BMC Infect Dis. 2013 Aug 8;13:368. doi: 10.1186/1471-2334-13-368.
Increasing virulence of Japanese encephalitis virus (JEV), a mosquito-borne zoonotic pathogen is of grave concern because it causes a neurotrophic killer disease Japanese Encephalitis (JE) which, in turn, is responsible globally for viral acute encephalitis syndrome (AES). Despite the availability of vaccine, JE/AES cases and deaths have become regular features in the different rural districts of West Bengal (WB) state, India, indicating either the partial coverage of vaccine or the emergence of new strain of JEV. Therefore, a study was undertaken to characterize and compare the complete envelope (E) protein gene based molecular changes/patterns of JEVs circulating in WB.
Total of 98 AES case-patients' samples were tested to detect the presence of JEV specific immunoglobulin M (IgM) antibody by Mac-ELISA method. Only JEV IgM negative samples with a history of ≤3 days' illness were screened for virus isolation and RT-PCR. E gene sequences of JEV isolates were subjected to molecular phylogeny and immunoinformatics analysis.
Present study confirmed JEV etiology in 39.7% and 29.1% of patients presenting ≤15 days' febrile illness, as determined by Mac-ELISA and RT-PCR respectively. Phylogenetic analysis based on complete E gene sequences of JEV isolates showed the co-circulation of JEV genotype I (GI) with genotype III (GIII). This study also demonstrated that isolate-specific crucial amino acid substitutions were closely related to neurovirulence/neuroinvasiveness of JE. On the basis of immunoinformatics analysis, some substitutions were predicted to disrupt T-cell epitope immunogenicity/antigenicity that might largely influence the outcome of vaccine derived from JEV GIII SA14-14-2 strain and this has been observed in a previously vaccinated boy with mild JE/AES due to JEV GI infection.
Based on molecular evolutionary and bioinformatic approaches, we report evolution of JEV at a local level. Such naturally occurring evolution is likely to affect the disease profile and the vaccine efficacy to protect against JEV GI may demand careful evaluation.

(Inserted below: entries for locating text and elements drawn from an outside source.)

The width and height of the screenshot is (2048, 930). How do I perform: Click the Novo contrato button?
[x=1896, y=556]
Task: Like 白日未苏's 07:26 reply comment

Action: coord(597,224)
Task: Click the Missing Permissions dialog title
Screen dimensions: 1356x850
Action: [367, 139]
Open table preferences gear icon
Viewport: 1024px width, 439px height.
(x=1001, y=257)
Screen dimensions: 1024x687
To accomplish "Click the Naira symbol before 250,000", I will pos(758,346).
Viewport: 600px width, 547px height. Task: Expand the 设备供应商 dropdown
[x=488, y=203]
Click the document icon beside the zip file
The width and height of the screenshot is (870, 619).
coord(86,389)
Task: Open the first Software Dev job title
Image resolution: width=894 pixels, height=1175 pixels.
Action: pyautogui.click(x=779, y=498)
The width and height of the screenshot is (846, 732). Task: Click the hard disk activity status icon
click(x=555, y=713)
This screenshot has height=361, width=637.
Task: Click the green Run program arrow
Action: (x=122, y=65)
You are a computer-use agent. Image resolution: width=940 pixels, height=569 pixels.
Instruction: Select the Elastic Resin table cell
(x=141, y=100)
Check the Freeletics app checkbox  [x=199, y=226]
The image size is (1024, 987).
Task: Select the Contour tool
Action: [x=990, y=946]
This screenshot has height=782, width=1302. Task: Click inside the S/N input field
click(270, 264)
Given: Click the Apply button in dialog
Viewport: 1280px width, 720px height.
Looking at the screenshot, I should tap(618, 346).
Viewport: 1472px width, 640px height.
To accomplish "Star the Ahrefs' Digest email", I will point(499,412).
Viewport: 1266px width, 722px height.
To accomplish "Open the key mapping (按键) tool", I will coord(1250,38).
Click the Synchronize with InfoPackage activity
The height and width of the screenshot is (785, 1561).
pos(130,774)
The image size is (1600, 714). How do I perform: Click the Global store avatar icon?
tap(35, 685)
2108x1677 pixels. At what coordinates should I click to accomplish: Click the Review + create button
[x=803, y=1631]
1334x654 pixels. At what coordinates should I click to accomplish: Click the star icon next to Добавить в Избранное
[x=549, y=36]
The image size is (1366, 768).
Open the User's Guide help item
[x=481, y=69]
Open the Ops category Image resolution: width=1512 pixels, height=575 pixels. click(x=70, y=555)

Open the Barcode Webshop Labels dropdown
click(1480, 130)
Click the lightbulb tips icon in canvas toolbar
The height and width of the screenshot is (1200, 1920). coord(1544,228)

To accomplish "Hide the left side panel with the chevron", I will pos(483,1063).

日本脑炎病毒 (JEV) 的毒力不断增强,令人深感担忧,因为它会导致一种神经滋养性杀伤性疾病,即日本脑炎 (JE),而 JE 是导致全球病毒性急性脑炎综合征 (AES) 的罪魁祸首。尽管有疫苗可用,但 JE/AES 病例和死亡在印度西孟加拉邦 (WB) 的不同农村地区已成为常态,这表明疫苗的覆盖面要么不完整,要么出现了 JEV 的新毒株。因此,进行了一项研究,以描述和比较在 WB 循环的 JEV 基于完整包膜 (E) 蛋白基因的分子变化/模式。
采用 Mac-ELISA 法检测 98 例 AES 病例患者样本中是否存在 JEV 特异性免疫球蛋白 M (IgM) 抗体。仅对具有≤3 天病史且 JEV IgM 阴性的样本进行病毒分离和 RT-PCR 筛选。对 JEV 分离株的 E 基因序列进行分子系统发育和免疫信息学分析。
本研究通过 Mac-ELISA 和 RT-PCR 分别确定 39.7%和 29.1%≤15 天发热性疾病患者的 JEV 病因。基于 JEV 分离株完整 E 基因序列的系统发育分析表明,JEV 基因型 I (GI) 与基因型 III (GIII) 同时流行。本研究还表明,分离株特异性关键氨基酸取代与 JE 的神经毒力/神经侵袭性密切相关。基于免疫信息学分析,一些取代被预测会破坏 T 细胞表位的免疫原性/抗原性,这可能会极大地影响来自 JEV GIII SA14-14-2 株的疫苗的效果,这在之前因 JEV GI 感染而接种过疫苗的轻度 JE/AES 男孩中得到了观察。
基于分子进化和生物信息学方法,我们报告了 JEV 在本地水平的进化。这种自然发生的进化可能会影响疾病谱,针对 JEV GI 的疫苗效果可能需要仔细评估。